WHAT YOU WILL DO >>
The expected output is every entry, repeated word for word.

PROVIDED DATA >>
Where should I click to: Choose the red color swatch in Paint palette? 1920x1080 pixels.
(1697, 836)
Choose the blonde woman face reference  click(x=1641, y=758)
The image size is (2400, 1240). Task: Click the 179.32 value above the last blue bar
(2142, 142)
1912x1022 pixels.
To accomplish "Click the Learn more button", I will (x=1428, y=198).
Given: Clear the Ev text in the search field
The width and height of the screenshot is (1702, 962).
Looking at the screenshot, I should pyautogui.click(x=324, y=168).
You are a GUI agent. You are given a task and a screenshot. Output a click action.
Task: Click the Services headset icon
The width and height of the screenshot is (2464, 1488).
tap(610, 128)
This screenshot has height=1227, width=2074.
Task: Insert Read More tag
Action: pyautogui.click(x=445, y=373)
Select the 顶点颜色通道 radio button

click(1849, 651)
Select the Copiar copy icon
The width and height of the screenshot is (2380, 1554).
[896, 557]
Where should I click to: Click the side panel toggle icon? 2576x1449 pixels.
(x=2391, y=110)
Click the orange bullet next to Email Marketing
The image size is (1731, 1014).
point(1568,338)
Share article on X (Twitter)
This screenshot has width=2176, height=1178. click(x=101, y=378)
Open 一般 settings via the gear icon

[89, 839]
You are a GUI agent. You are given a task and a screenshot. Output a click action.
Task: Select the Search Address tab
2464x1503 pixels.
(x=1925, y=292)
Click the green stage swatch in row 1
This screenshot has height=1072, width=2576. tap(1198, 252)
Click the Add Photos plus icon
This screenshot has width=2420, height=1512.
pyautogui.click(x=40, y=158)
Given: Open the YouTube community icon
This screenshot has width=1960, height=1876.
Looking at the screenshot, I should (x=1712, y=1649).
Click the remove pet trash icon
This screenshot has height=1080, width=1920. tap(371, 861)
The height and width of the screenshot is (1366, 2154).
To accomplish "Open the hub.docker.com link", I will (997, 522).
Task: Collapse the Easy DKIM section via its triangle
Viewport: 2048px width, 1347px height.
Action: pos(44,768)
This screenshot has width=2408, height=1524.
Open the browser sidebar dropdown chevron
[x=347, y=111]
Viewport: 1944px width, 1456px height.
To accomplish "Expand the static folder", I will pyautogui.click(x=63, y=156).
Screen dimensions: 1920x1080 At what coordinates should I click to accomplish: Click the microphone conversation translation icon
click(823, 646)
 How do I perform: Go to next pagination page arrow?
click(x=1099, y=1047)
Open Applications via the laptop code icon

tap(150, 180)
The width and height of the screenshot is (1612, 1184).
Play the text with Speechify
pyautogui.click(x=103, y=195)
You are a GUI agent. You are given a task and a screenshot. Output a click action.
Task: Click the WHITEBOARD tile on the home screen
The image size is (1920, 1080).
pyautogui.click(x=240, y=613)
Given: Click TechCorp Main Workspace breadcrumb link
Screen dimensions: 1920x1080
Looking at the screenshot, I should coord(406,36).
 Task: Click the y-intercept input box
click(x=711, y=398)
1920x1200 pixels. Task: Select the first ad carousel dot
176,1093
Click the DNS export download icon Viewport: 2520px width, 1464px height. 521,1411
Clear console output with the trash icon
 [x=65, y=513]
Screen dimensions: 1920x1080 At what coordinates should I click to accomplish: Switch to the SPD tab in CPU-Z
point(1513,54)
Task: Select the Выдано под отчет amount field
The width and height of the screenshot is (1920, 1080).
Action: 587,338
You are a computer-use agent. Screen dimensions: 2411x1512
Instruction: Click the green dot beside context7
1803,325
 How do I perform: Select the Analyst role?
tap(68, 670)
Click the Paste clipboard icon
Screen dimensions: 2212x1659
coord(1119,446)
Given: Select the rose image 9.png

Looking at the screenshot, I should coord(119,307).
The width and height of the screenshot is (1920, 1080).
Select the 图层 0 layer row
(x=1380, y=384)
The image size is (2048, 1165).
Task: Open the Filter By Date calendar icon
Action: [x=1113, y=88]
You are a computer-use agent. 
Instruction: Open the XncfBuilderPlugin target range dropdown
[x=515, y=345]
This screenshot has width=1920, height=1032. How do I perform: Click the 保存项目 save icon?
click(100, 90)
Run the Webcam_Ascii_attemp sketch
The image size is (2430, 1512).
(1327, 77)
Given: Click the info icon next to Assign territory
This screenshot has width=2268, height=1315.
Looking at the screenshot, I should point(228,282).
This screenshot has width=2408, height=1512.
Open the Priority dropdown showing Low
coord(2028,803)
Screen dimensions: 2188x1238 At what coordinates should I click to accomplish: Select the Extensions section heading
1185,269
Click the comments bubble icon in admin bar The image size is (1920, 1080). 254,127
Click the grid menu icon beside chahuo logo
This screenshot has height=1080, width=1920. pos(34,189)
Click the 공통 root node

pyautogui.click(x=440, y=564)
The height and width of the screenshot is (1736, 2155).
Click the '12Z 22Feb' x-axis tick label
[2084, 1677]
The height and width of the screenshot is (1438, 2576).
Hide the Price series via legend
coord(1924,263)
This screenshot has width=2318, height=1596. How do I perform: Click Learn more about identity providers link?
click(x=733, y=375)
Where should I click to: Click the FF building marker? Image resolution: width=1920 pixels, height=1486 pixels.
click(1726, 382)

TASK OUTPUT >>
Where should I click to: Choose the red color swatch in Paint palette? 1920x1080 pixels.
(1697, 836)
Choose the blonde woman face reference  click(x=1641, y=758)
The image size is (2400, 1240). Task: Click the 179.32 value above the last blue bar
(2142, 142)
1912x1022 pixels.
To accomplish "Click the Learn more button", I will (x=1428, y=198).
Given: Clear the Ev text in the search field
The width and height of the screenshot is (1702, 962).
Looking at the screenshot, I should pyautogui.click(x=324, y=168).
You are a GUI agent. You are given a task and a screenshot. Output a click action.
Task: Click the Services headset icon
The width and height of the screenshot is (2464, 1488).
tap(610, 128)
This screenshot has height=1227, width=2074.
Task: Insert Read More tag
Action: pyautogui.click(x=445, y=373)
Select the 顶点颜色通道 radio button

click(1849, 651)
Select the Copiar copy icon
The width and height of the screenshot is (2380, 1554).
[896, 557]
Where should I click to: Click the side panel toggle icon? 2576x1449 pixels.
(x=2391, y=110)
Click the orange bullet next to Email Marketing
The image size is (1731, 1014).
point(1568,338)
Share article on X (Twitter)
This screenshot has width=2176, height=1178. click(x=101, y=378)
Open 一般 settings via the gear icon

[89, 839]
You are a GUI agent. You are given a task and a screenshot. Output a click action.
Task: Select the Search Address tab
2464x1503 pixels.
(x=1925, y=292)
Click the green stage swatch in row 1
This screenshot has height=1072, width=2576. tap(1198, 252)
Click the Add Photos plus icon
This screenshot has width=2420, height=1512.
pyautogui.click(x=40, y=158)
Given: Open the YouTube community icon
This screenshot has width=1960, height=1876.
Looking at the screenshot, I should (x=1712, y=1649).
Click the remove pet trash icon
This screenshot has height=1080, width=1920. tap(371, 861)
The height and width of the screenshot is (1366, 2154).
To accomplish "Open the hub.docker.com link", I will (997, 522).
Task: Collapse the Easy DKIM section via its triangle
Viewport: 2048px width, 1347px height.
Action: pos(44,768)
This screenshot has width=2408, height=1524.
Open the browser sidebar dropdown chevron
[x=347, y=111]
Viewport: 1944px width, 1456px height.
To accomplish "Expand the static folder", I will pyautogui.click(x=63, y=156).
Screen dimensions: 1920x1080 At what coordinates should I click to accomplish: Click the microphone conversation translation icon
click(823, 646)
 How do I perform: Go to next pagination page arrow?
click(x=1099, y=1047)
Open Applications via the laptop code icon

tap(150, 180)
The width and height of the screenshot is (1612, 1184).
Play the text with Speechify
pyautogui.click(x=103, y=195)
You are a GUI agent. You are given a task and a screenshot. Output a click action.
Task: Click the WHITEBOARD tile on the home screen
The image size is (1920, 1080).
pyautogui.click(x=240, y=613)
Given: Click TechCorp Main Workspace breadcrumb link
Screen dimensions: 1920x1080
Looking at the screenshot, I should coord(406,36).
 Task: Click the y-intercept input box
click(x=711, y=398)
1920x1200 pixels. Task: Select the first ad carousel dot
176,1093
Click the DNS export download icon Viewport: 2520px width, 1464px height. 521,1411
Clear console output with the trash icon
 [x=65, y=513]
Screen dimensions: 1920x1080 At what coordinates should I click to accomplish: Switch to the SPD tab in CPU-Z
point(1513,54)
Task: Select the Выдано под отчет amount field
The width and height of the screenshot is (1920, 1080).
Action: 587,338
You are a computer-use agent. Screen dimensions: 2411x1512
Instruction: Click the green dot beside context7
1803,325
 How do I perform: Select the Analyst role?
tap(68, 670)
Click the Paste clipboard icon
Screen dimensions: 2212x1659
coord(1119,446)
Given: Select the rose image 9.png

Looking at the screenshot, I should coord(119,307).
The width and height of the screenshot is (1920, 1080).
Select the 图层 0 layer row
(x=1380, y=384)
The image size is (2048, 1165).
Task: Open the Filter By Date calendar icon
Action: [x=1113, y=88]
You are a computer-use agent. 
Instruction: Open the XncfBuilderPlugin target range dropdown
[x=515, y=345]
This screenshot has width=1920, height=1032. How do I perform: Click the 保存项目 save icon?
click(100, 90)
Run the Webcam_Ascii_attemp sketch
The image size is (2430, 1512).
(1327, 77)
Given: Click the info icon next to Assign territory
This screenshot has width=2268, height=1315.
Looking at the screenshot, I should point(228,282).
This screenshot has width=2408, height=1512.
Open the Priority dropdown showing Low
coord(2028,803)
Screen dimensions: 2188x1238 At what coordinates should I click to accomplish: Select the Extensions section heading
1185,269
Click the comments bubble icon in admin bar The image size is (1920, 1080). 254,127
Click the grid menu icon beside chahuo logo
This screenshot has height=1080, width=1920. pos(34,189)
Click the 공통 root node

pyautogui.click(x=440, y=564)
The height and width of the screenshot is (1736, 2155).
Click the '12Z 22Feb' x-axis tick label
[2084, 1677]
The height and width of the screenshot is (1438, 2576).
Hide the Price series via legend
coord(1924,263)
This screenshot has width=2318, height=1596. How do I perform: Click Learn more about identity providers link?
click(x=733, y=375)
Where should I click to: Click the FF building marker? Image resolution: width=1920 pixels, height=1486 pixels.
click(1726, 382)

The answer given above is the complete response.